» **练习内容**:
请原样引用从包含"Viewport: 1568px width, 762px"的那一行起、一直到记录末尾的这一段，首尾两行都包括在内，图片不要放进答案。

********

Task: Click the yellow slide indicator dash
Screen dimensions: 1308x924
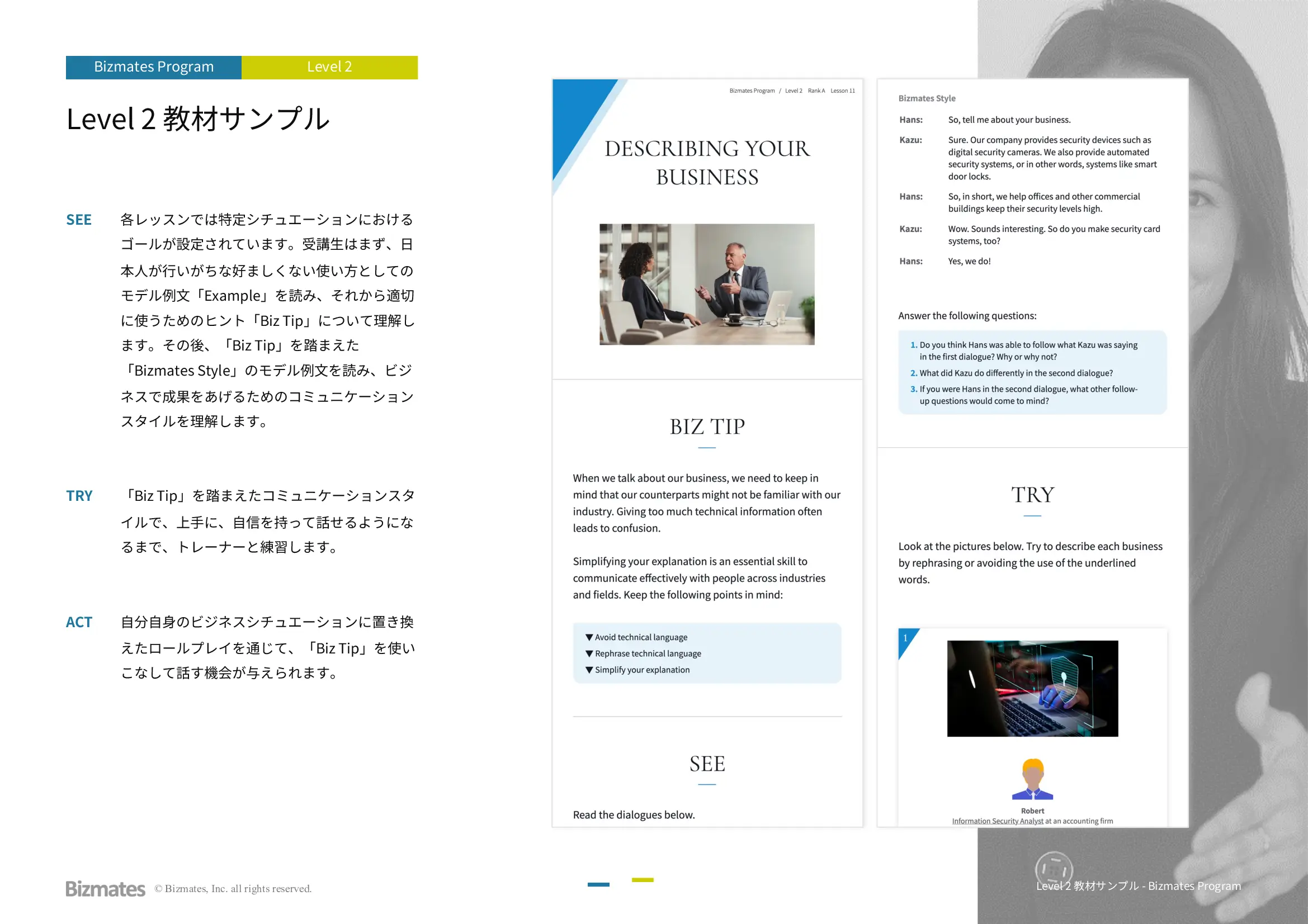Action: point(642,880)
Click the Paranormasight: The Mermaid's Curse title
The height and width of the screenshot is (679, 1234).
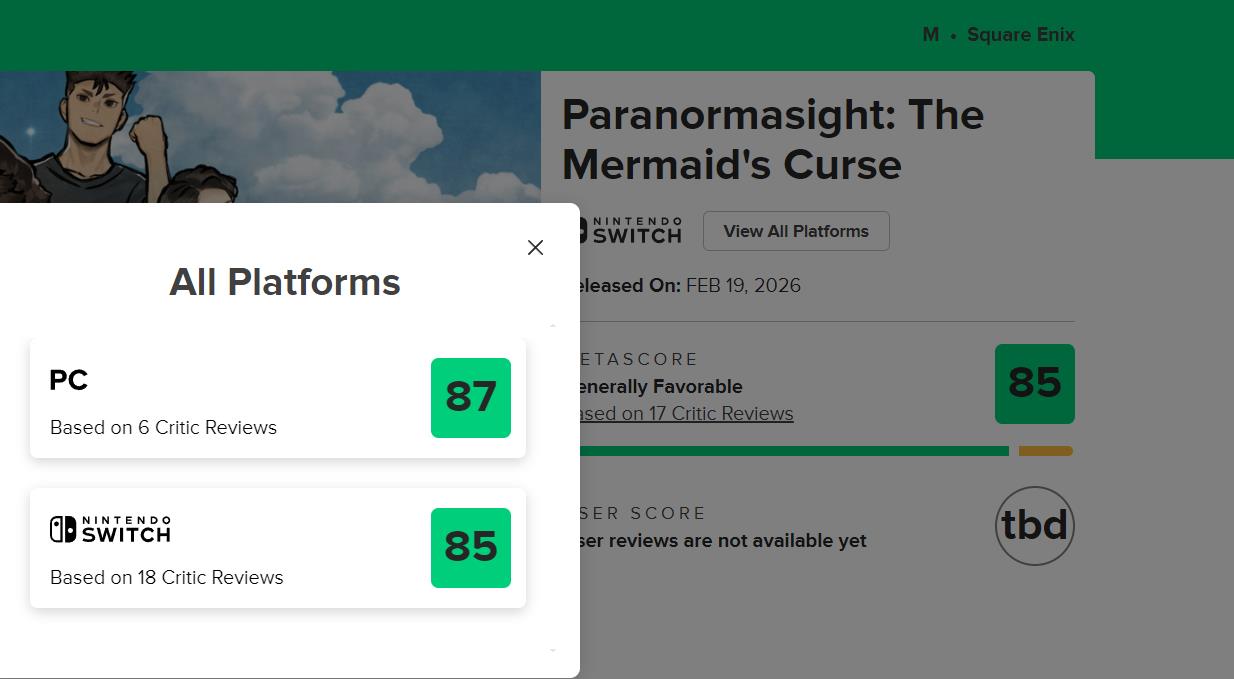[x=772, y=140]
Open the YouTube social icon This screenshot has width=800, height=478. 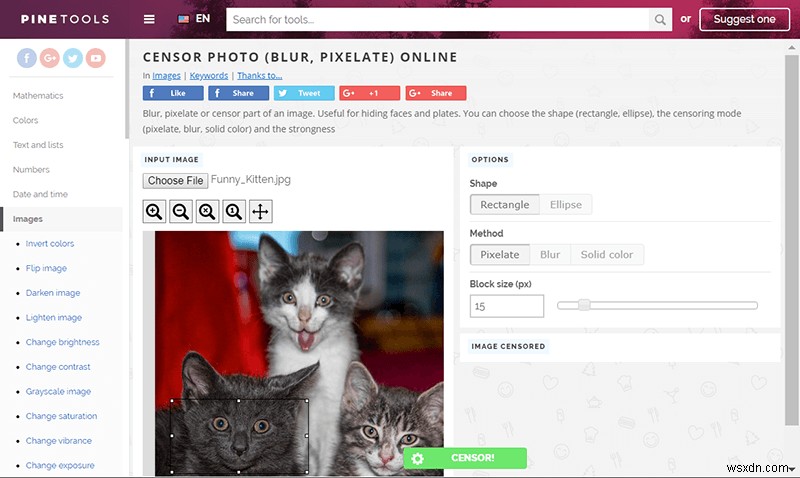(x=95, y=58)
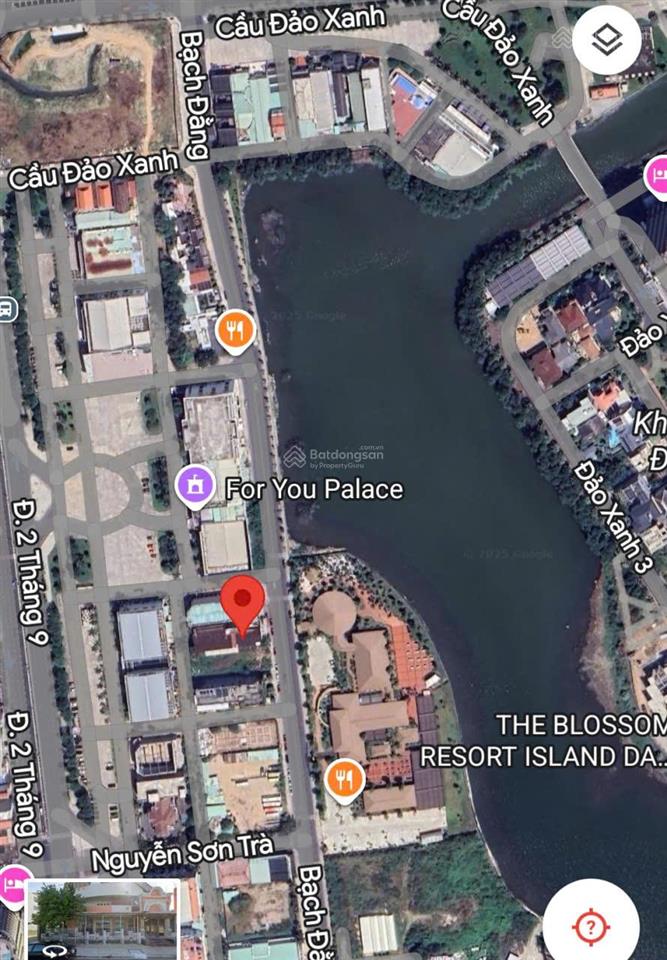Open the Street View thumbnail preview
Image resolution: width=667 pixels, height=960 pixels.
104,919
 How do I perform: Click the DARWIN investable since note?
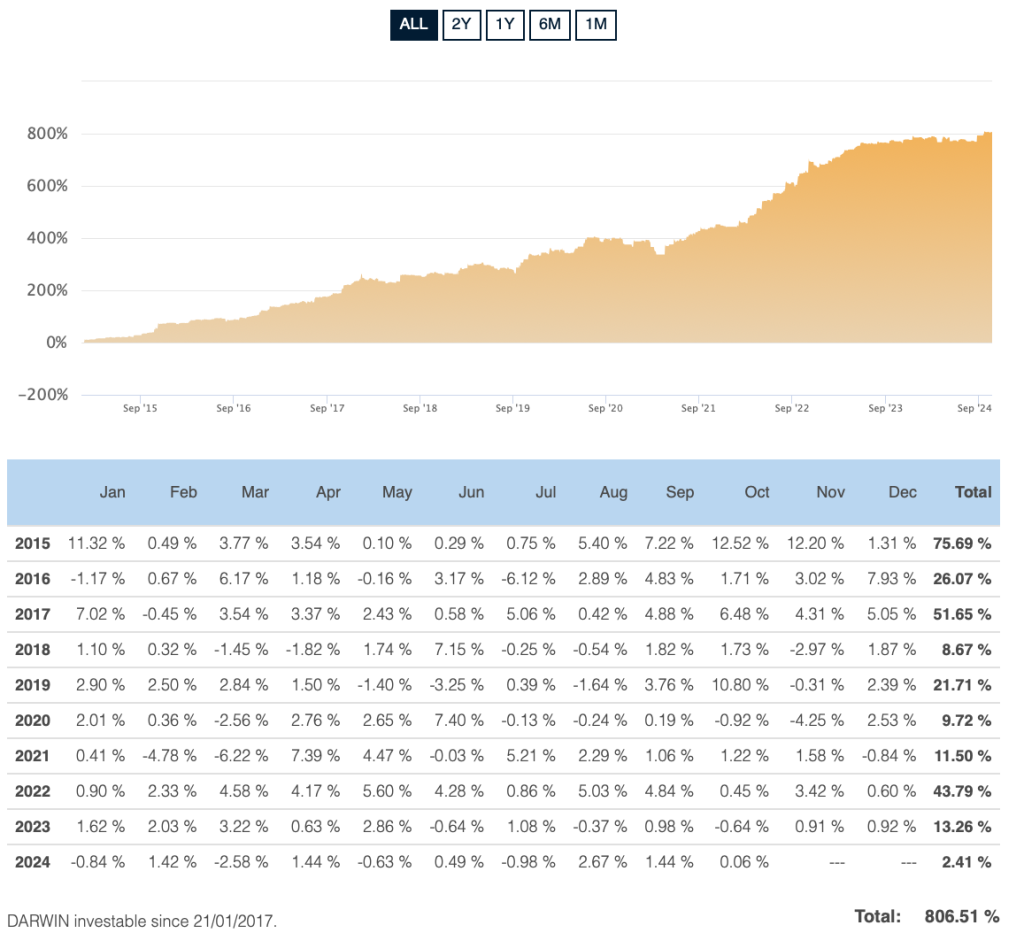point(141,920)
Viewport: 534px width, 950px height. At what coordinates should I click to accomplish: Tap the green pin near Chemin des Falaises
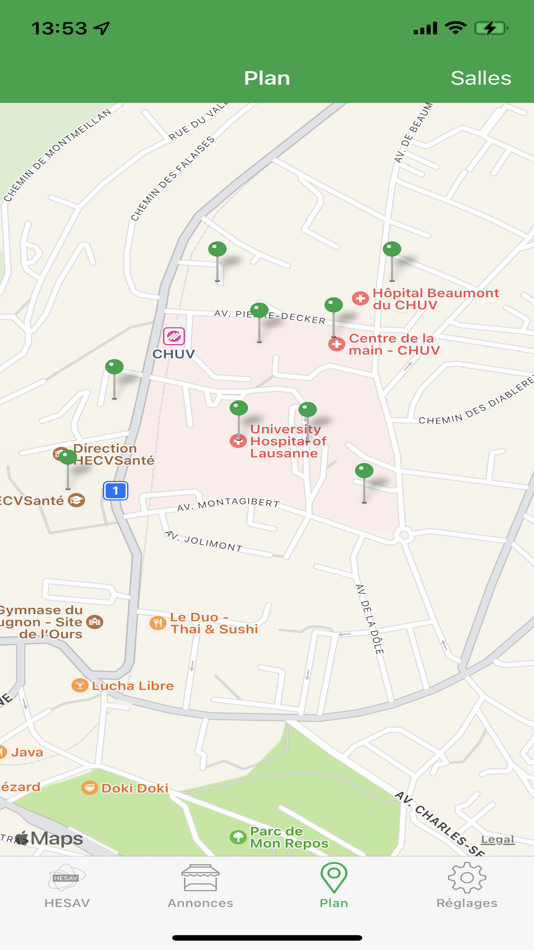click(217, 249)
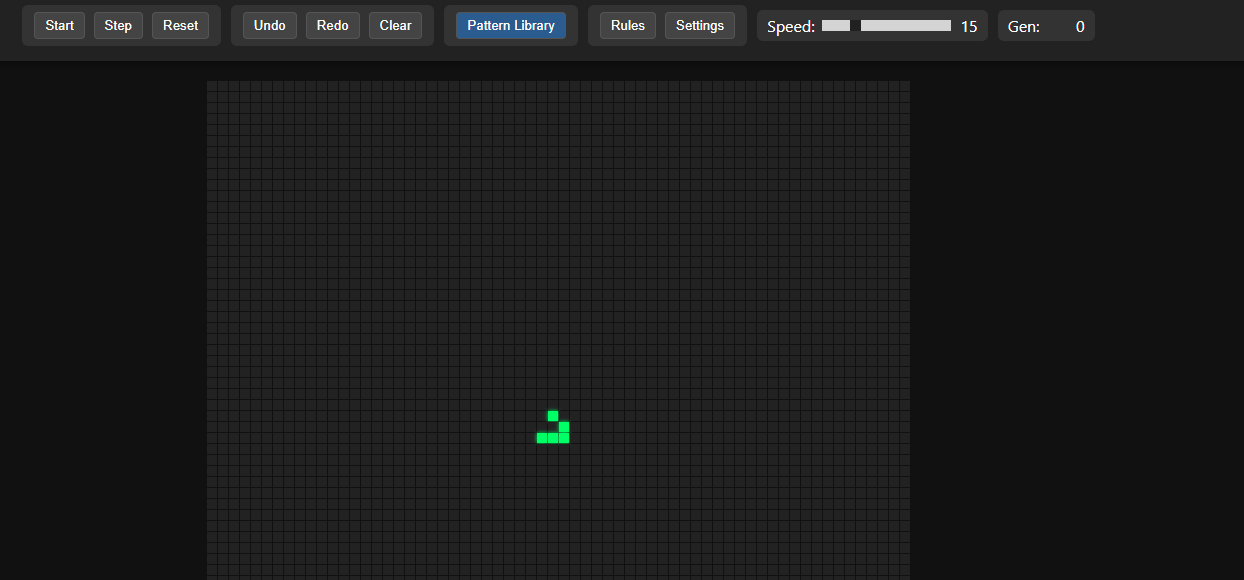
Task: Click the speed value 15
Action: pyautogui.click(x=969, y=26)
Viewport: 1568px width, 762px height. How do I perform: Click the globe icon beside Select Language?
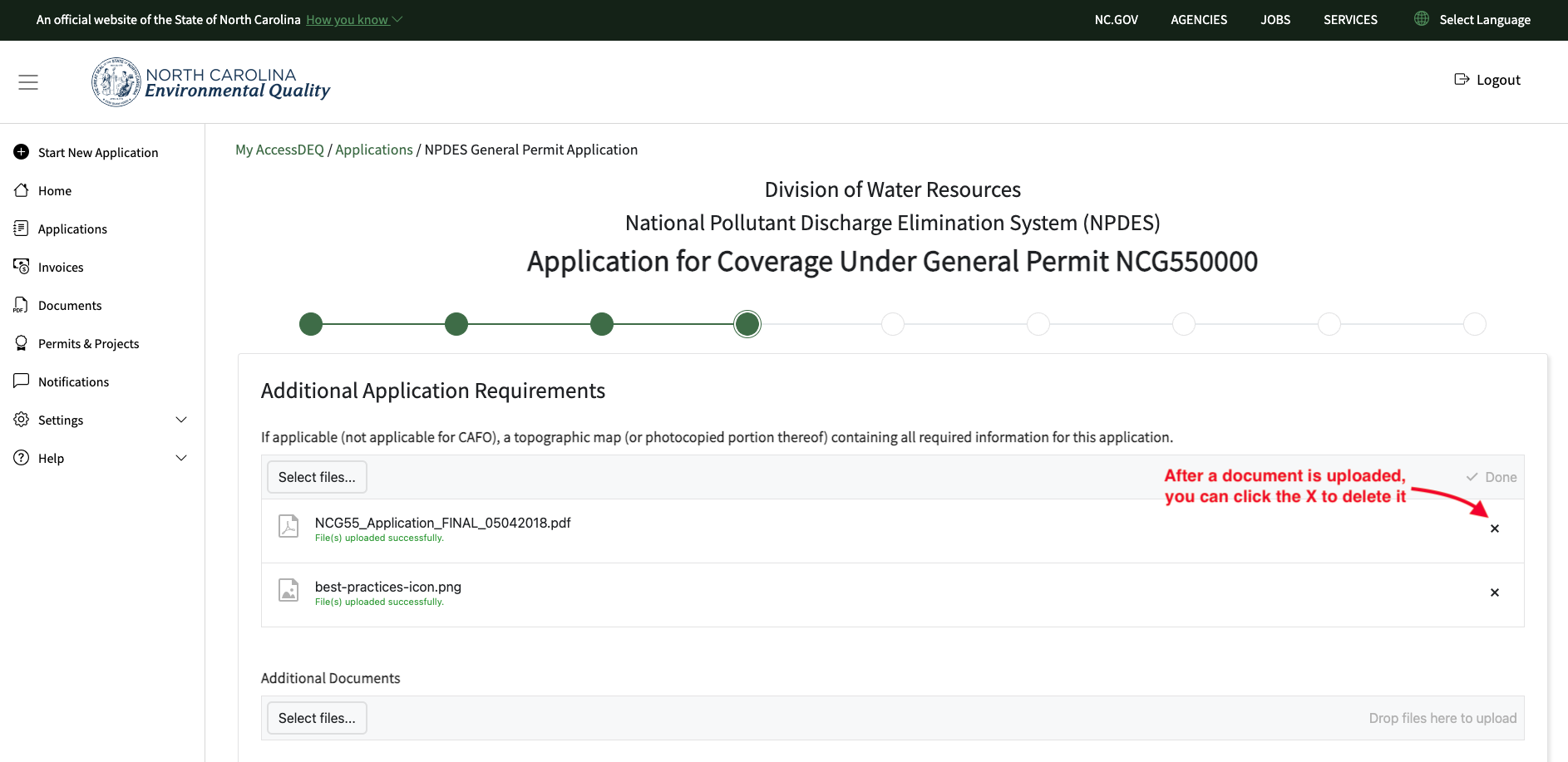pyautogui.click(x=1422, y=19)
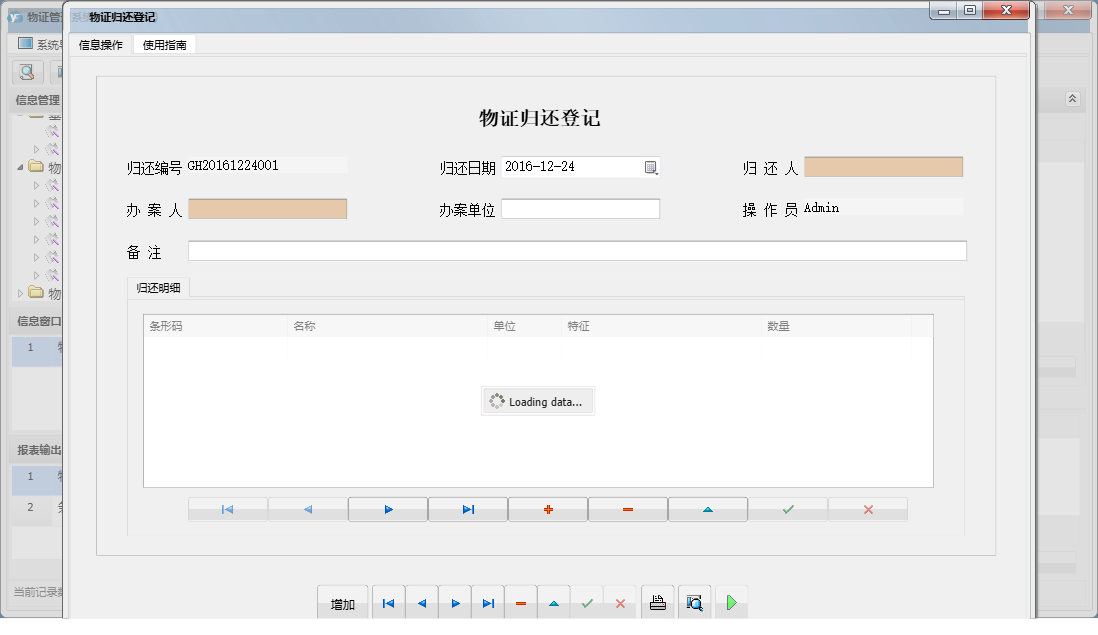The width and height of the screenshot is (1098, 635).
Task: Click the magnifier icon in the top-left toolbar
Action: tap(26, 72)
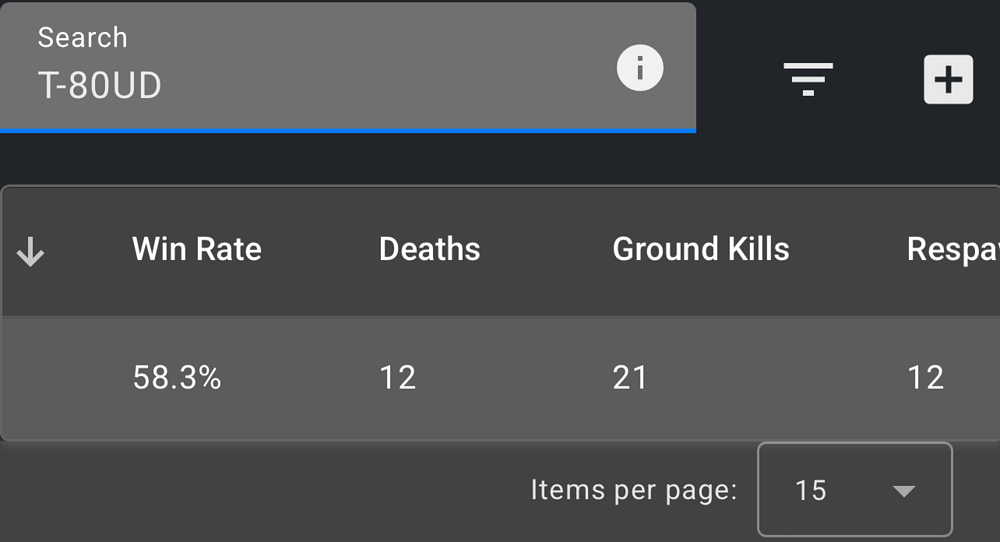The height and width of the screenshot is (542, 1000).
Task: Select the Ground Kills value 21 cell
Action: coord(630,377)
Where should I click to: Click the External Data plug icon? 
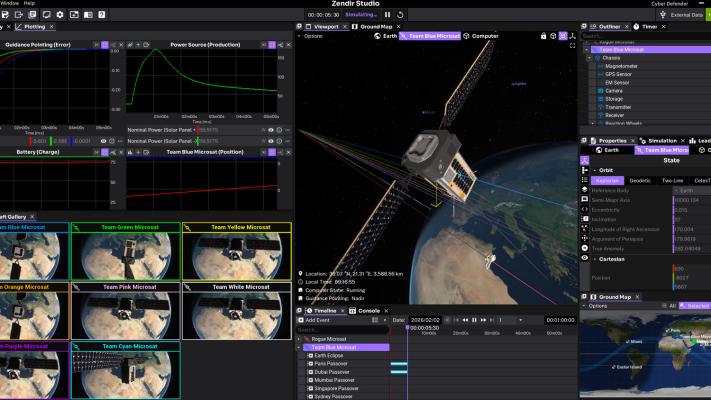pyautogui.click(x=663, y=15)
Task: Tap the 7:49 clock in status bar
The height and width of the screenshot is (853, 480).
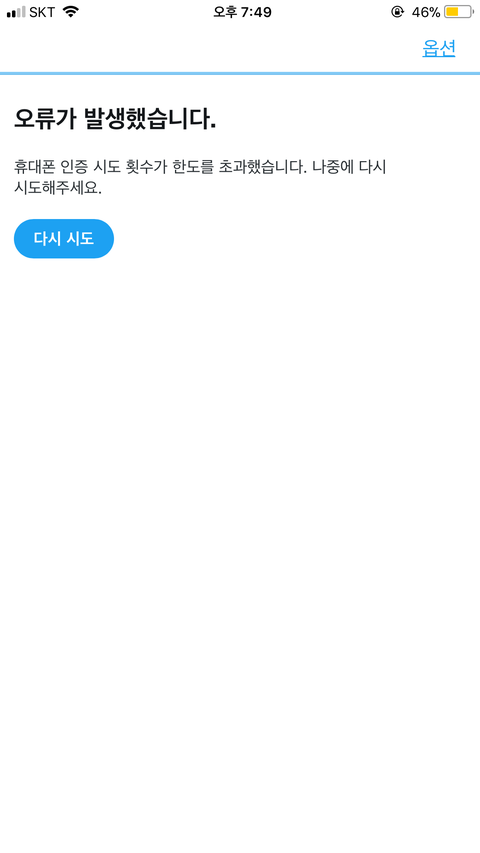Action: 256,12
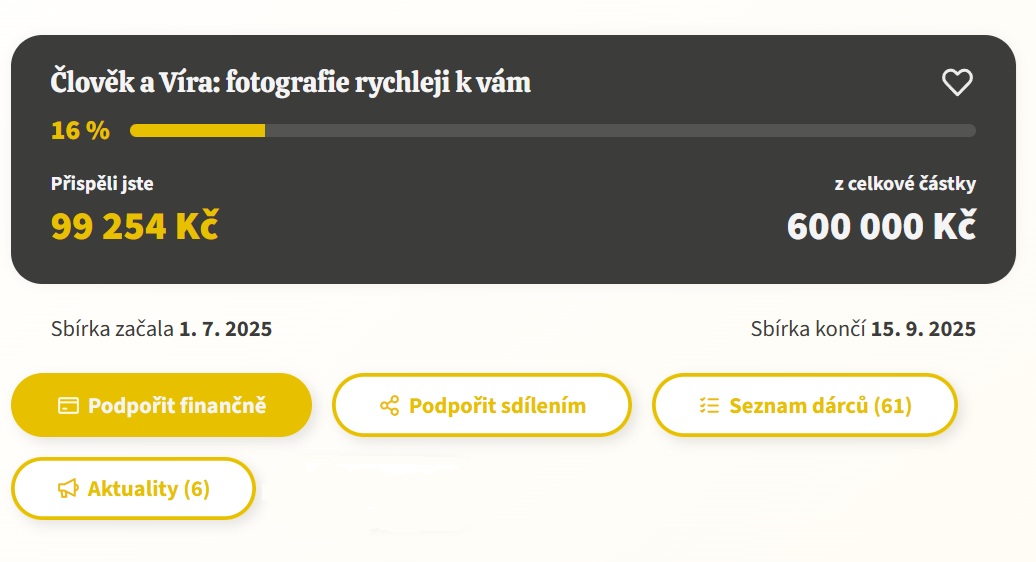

********

» **输出如下**:
Viewport: 1568px width, 762px height. How do I perform: Click the globe icon beside Select Language?
pyautogui.click(x=1422, y=19)
The width and height of the screenshot is (1098, 635).
Task: Click the magnifier icon in the top-left toolbar
Action: tap(26, 72)
The height and width of the screenshot is (542, 1000).
Task: Select the Ground Kills value 21 cell
Action: coord(630,377)
Where should I click to: Click the External Data plug icon? 
pyautogui.click(x=663, y=15)
Task: Tap the 7:49 clock in status bar
The height and width of the screenshot is (853, 480).
Action: 256,12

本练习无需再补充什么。